This increase was primarily attributable to increased flying and lease revenue
of $9.8 million from new and expanded contracts in Malaysia, India, Venezuela
and other countries.
Segment EBITDA for the fourth quarter was $13.3 million, an increase of $5.7
million from the same period last year. This increase was the result of
increased revenue, the addition of high margin dry lease contracts in Brazil
and Venezuela in the current year, a favourable foreign exchange impact of $0.4
million and due to the incurrence of unusually high maintenance costs in the
fourth quarter of the prior year.
Operating income for the fourth quarter was $11.1 million, an increase of $5.0
million from the same period last year. This increase is the result of
increased Segment EBITDA somewhat offset by increased amortization and
restructuring costs incurred in relation to the global restructuring project
currently in progress.
Schreiner
The Company acquired Schreiner on February 16, 2004. Therefore the results of
Schreiner are included in the Company's statements of earnings and financial
position subsequent to that date.
Revenue from Schreiner for the fourth quarter was $36.4 million, an increase of
$3.9 million from the same period last year. This increase was primarily the
result of an increase in flying revenue of $8.6 million somewhat offset by a
reduction of revenue from low margin aircraft inventory sales recorded in the
fourth quarter of last year.
Segment EBITDA for the fourth quarter was $10.8 million, an increase of $7.5
million from the same period last year. This increase was the result of
improved operating margins from reduced support costs and other operational
efficiencies implemented since Schreiner was acquired, an $8.6 million increase
in flying revenue as noted above and one-time cost recoveries of approximately
$1.2 million related to maintenance costs recorded earlier in this fiscal year.
The fourth quarter and annual results include $1.9 million (2004 - $0.9
million) and $6.7 million (2004 - $0.9 million), respectively, of amortization
of below market contract values, which were recognized upon the acquisition of
Schreiner.
Operating income for the fourth quarter was $6.6 million, an increase of $4.6
million from the same period last year.

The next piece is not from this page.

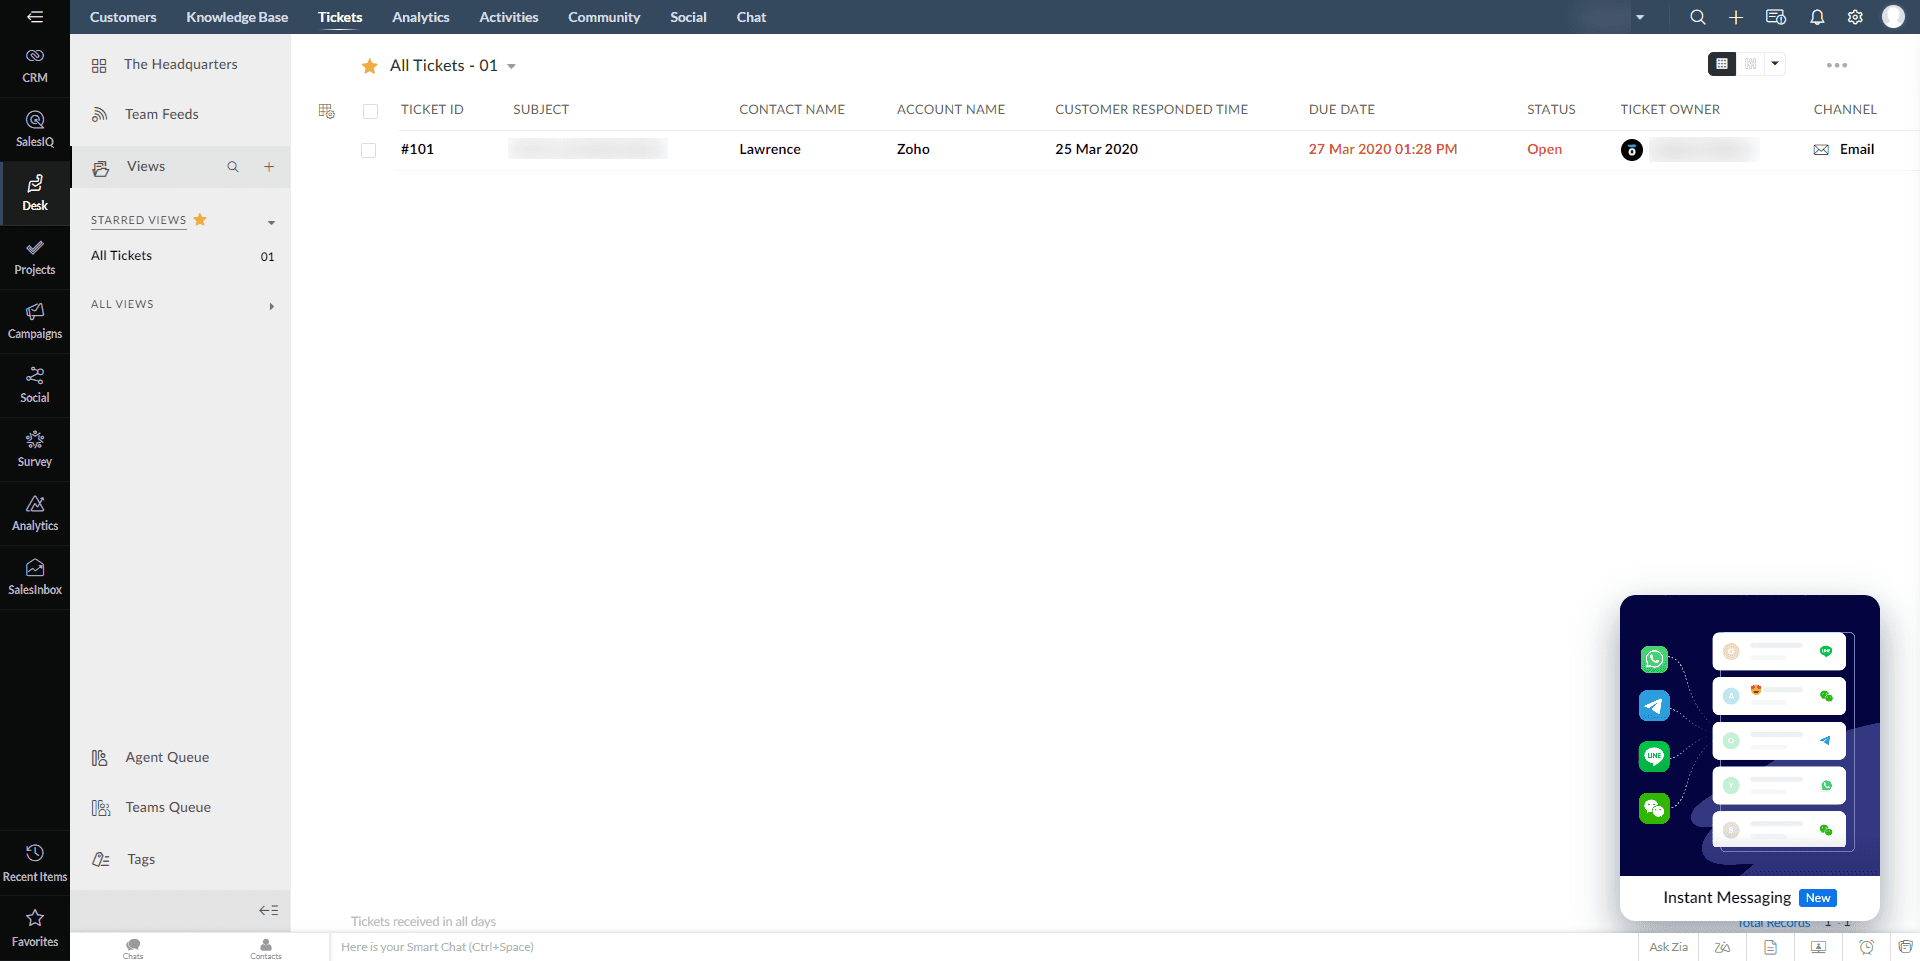Open the settings gear icon
Screen dimensions: 1920x961
pyautogui.click(x=1855, y=17)
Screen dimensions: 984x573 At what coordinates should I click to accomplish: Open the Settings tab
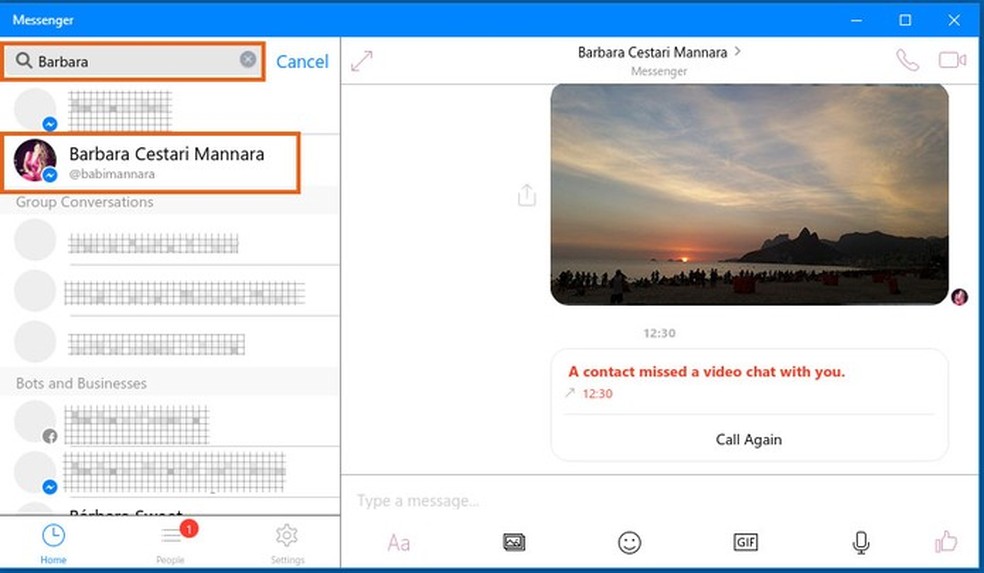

This increase was primarily the result
of higher Segment EBITDA of $7.5 million offset by $3.2 million in
restructuring costs incurred in the fourth quarter related to the Company's
current restructuring project.
Repair and overhaul
Revenue from the Company's Repair and overhaul segment for the fourth quarter
was $24.4 million, an increase of $9.3 million from the same period last year.
This increase was primarily attributable to $5.7 million in revenue earned in
newly acquired businesses (Multifabs Survival Ltd., Whirly Bird Services Ltd.,
Aero Turbine Support Ltd. and Coulson) and increased activity from existing and
new customers for the Astec repair and overhaul facility located in Norway.
These increases were partially offset by an unfavourable foreign exchange
impact of $1.4 million.
Segment EBITDA for the fourth quarter was $10.2 million, which was
approximately equal to Segment EBITDA for the same period last year. This was
the combined result of (i) increased revenue as noted above; (ii) reduced
overhaul costs resulting from insourcing services previously provided by third
parties; offset by (iii) increased parts costs as low cost inventory acquired
on the acquisition of Helicopter Service Group is now largely depleted; (iv)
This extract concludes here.